Exercise instructions
What do the entries below say? Restate them word for word.
▬▬▬▬▬▬▬▬▬▬
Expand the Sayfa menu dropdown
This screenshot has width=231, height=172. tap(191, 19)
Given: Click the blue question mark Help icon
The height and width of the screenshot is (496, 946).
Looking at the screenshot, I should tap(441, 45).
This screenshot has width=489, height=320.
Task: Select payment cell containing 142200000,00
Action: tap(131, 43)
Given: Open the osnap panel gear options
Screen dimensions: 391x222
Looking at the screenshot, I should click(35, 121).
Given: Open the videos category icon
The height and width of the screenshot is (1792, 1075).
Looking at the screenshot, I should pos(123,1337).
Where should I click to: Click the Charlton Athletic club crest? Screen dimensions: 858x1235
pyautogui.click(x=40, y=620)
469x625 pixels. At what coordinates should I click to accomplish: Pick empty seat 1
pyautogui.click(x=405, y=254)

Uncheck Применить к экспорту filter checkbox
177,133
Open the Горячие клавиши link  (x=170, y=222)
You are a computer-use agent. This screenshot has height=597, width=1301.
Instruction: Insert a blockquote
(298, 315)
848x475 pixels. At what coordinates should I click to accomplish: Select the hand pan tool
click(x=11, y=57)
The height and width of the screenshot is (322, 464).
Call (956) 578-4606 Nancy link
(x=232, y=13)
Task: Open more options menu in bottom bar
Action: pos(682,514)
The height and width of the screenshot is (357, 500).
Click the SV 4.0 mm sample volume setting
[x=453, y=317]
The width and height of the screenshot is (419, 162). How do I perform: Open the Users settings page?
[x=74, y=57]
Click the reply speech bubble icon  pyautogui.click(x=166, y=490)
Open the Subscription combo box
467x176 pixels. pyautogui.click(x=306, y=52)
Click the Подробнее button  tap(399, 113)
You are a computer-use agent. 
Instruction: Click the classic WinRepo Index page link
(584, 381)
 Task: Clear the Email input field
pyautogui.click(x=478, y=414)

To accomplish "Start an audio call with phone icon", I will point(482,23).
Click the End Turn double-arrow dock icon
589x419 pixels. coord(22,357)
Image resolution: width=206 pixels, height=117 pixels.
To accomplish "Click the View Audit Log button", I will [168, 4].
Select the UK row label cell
▬▬▬▬▬▬▬▬▬▬
Result
Expand the Sayfa menu dropdown
This screenshot has width=231, height=172. tap(191, 19)
Given: Click the blue question mark Help icon
The height and width of the screenshot is (496, 946).
Looking at the screenshot, I should tap(441, 45).
This screenshot has width=489, height=320.
Task: Select payment cell containing 142200000,00
Action: tap(131, 43)
Given: Open the osnap panel gear options
Screen dimensions: 391x222
Looking at the screenshot, I should click(35, 121).
Given: Open the videos category icon
The height and width of the screenshot is (1792, 1075).
Looking at the screenshot, I should pos(123,1337).
Where should I click to: Click the Charlton Athletic club crest? Screen dimensions: 858x1235
pyautogui.click(x=40, y=620)
469x625 pixels. At what coordinates should I click to accomplish: Pick empty seat 1
pyautogui.click(x=405, y=254)

Uncheck Применить к экспорту filter checkbox
177,133
Open the Горячие клавиши link  (x=170, y=222)
You are a computer-use agent. This screenshot has height=597, width=1301.
Instruction: Insert a blockquote
(298, 315)
848x475 pixels. At what coordinates should I click to accomplish: Select the hand pan tool
click(x=11, y=57)
The height and width of the screenshot is (322, 464).
Call (956) 578-4606 Nancy link
(x=232, y=13)
Task: Open more options menu in bottom bar
Action: pos(682,514)
The height and width of the screenshot is (357, 500).
Click the SV 4.0 mm sample volume setting
[x=453, y=317]
The width and height of the screenshot is (419, 162). How do I perform: Open the Users settings page?
[x=74, y=57]
Click the reply speech bubble icon  pyautogui.click(x=166, y=490)
Open the Subscription combo box
467x176 pixels. pyautogui.click(x=306, y=52)
Click the Подробнее button  tap(399, 113)
You are a computer-use agent. 
Instruction: Click the classic WinRepo Index page link
(584, 381)
 Task: Clear the Email input field
pyautogui.click(x=478, y=414)

To accomplish "Start an audio call with phone icon", I will point(482,23).
Click the End Turn double-arrow dock icon
589x419 pixels. coord(22,357)
Image resolution: width=206 pixels, height=117 pixels.
To accomplish "Click the View Audit Log button", I will [168, 4].
Select the UK row label cell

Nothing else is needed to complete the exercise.